Dataset records:
________________
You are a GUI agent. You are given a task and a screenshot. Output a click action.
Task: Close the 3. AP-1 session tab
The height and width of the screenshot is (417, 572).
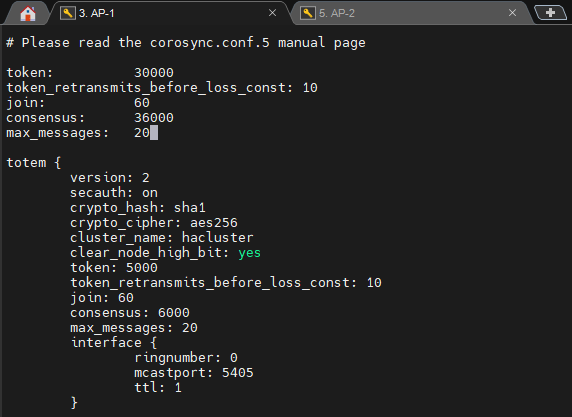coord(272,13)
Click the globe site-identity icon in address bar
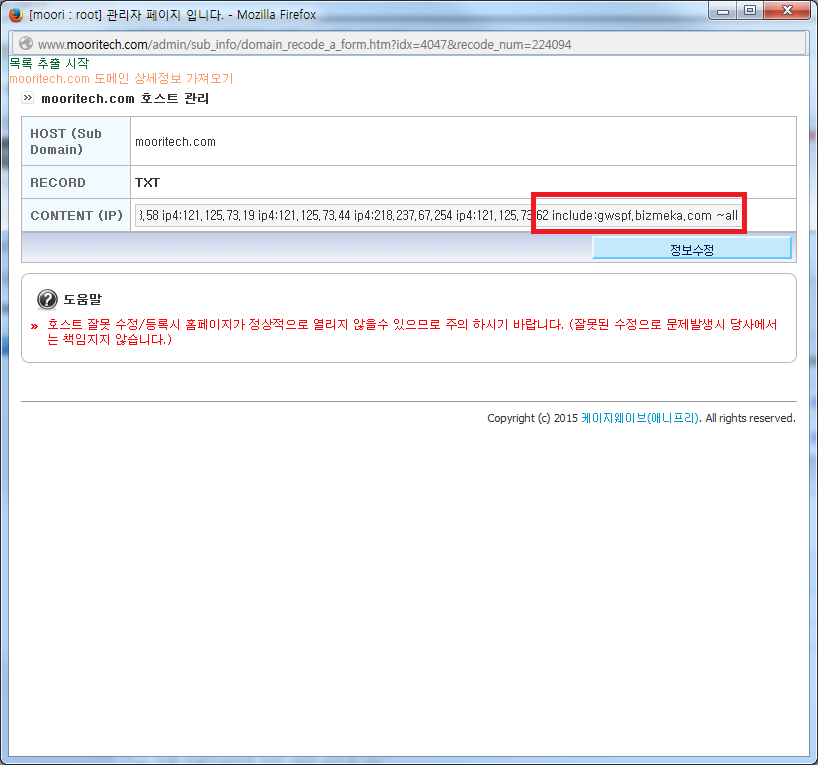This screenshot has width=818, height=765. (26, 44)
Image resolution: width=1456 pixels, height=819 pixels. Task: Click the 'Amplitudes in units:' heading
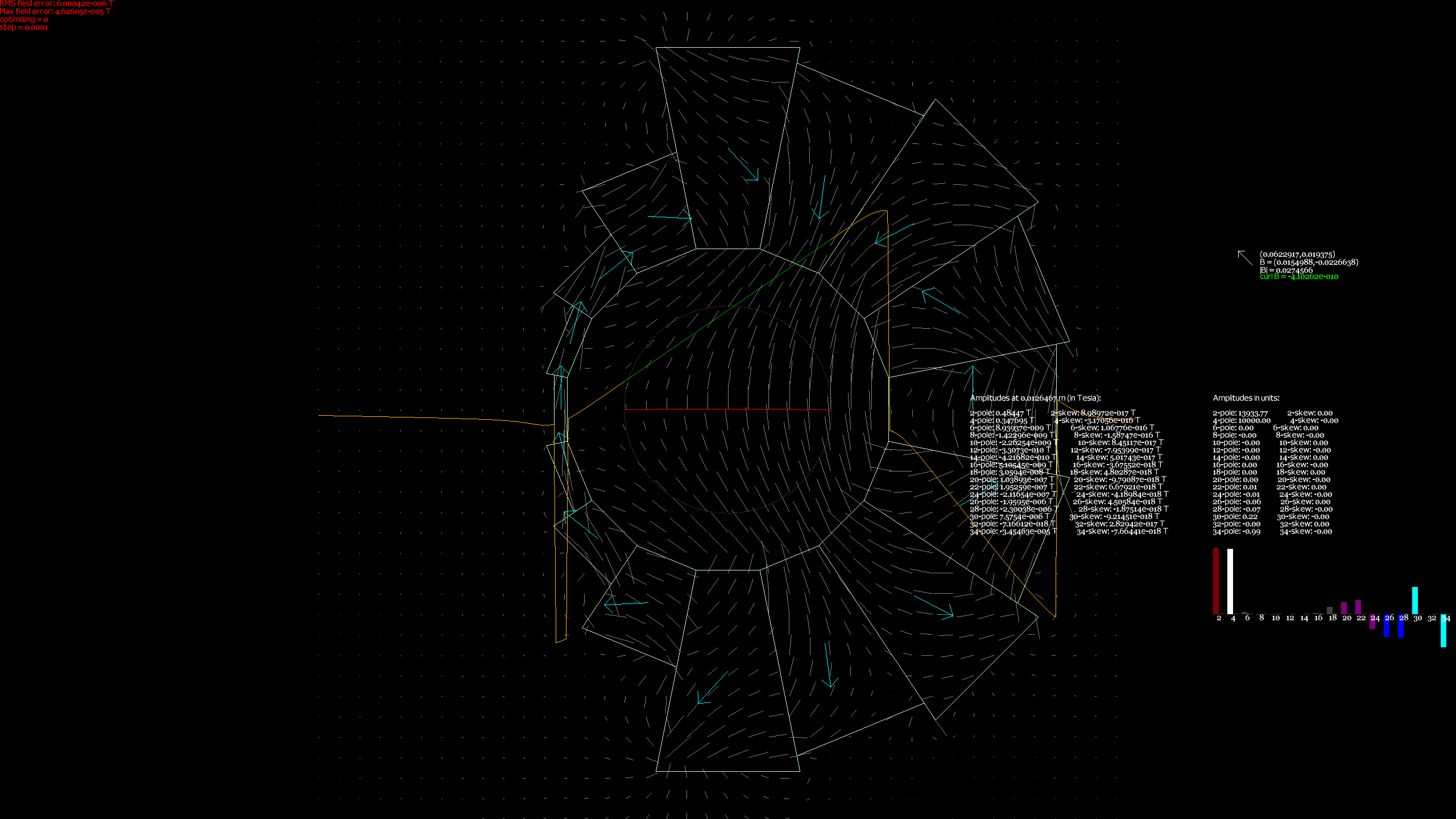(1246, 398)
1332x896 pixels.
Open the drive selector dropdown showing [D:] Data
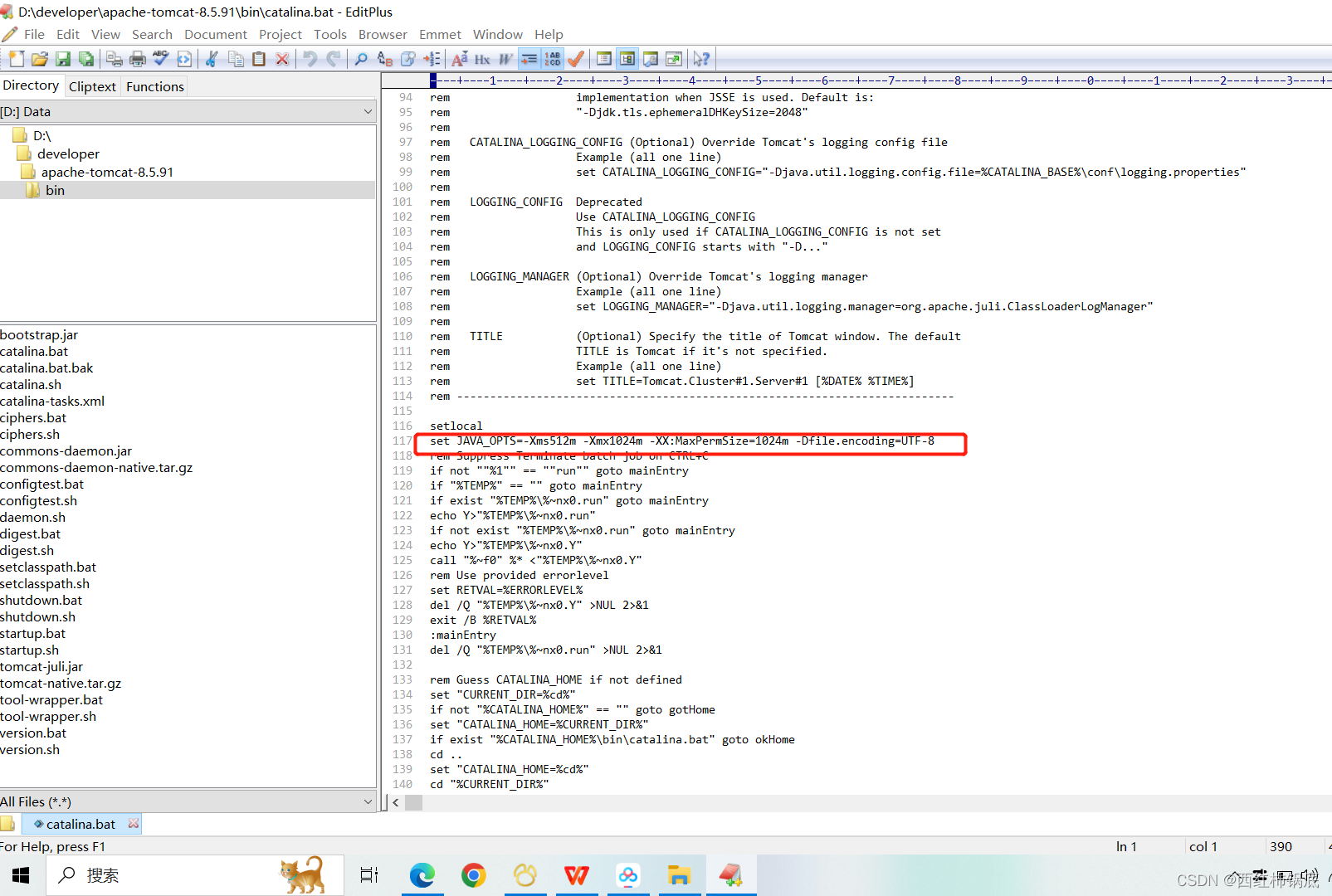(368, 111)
________________
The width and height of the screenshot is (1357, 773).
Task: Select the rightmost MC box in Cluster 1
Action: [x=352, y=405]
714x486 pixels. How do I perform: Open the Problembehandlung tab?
________________
Exercise goal: Copy out each line above that contains the word "Open", matching its capitalization exactly.

Answer to this problem:
Open the drive selector dropdown showing [D:] Data
714x486 pixels. How do I perform: Open the Problembehandlung tab?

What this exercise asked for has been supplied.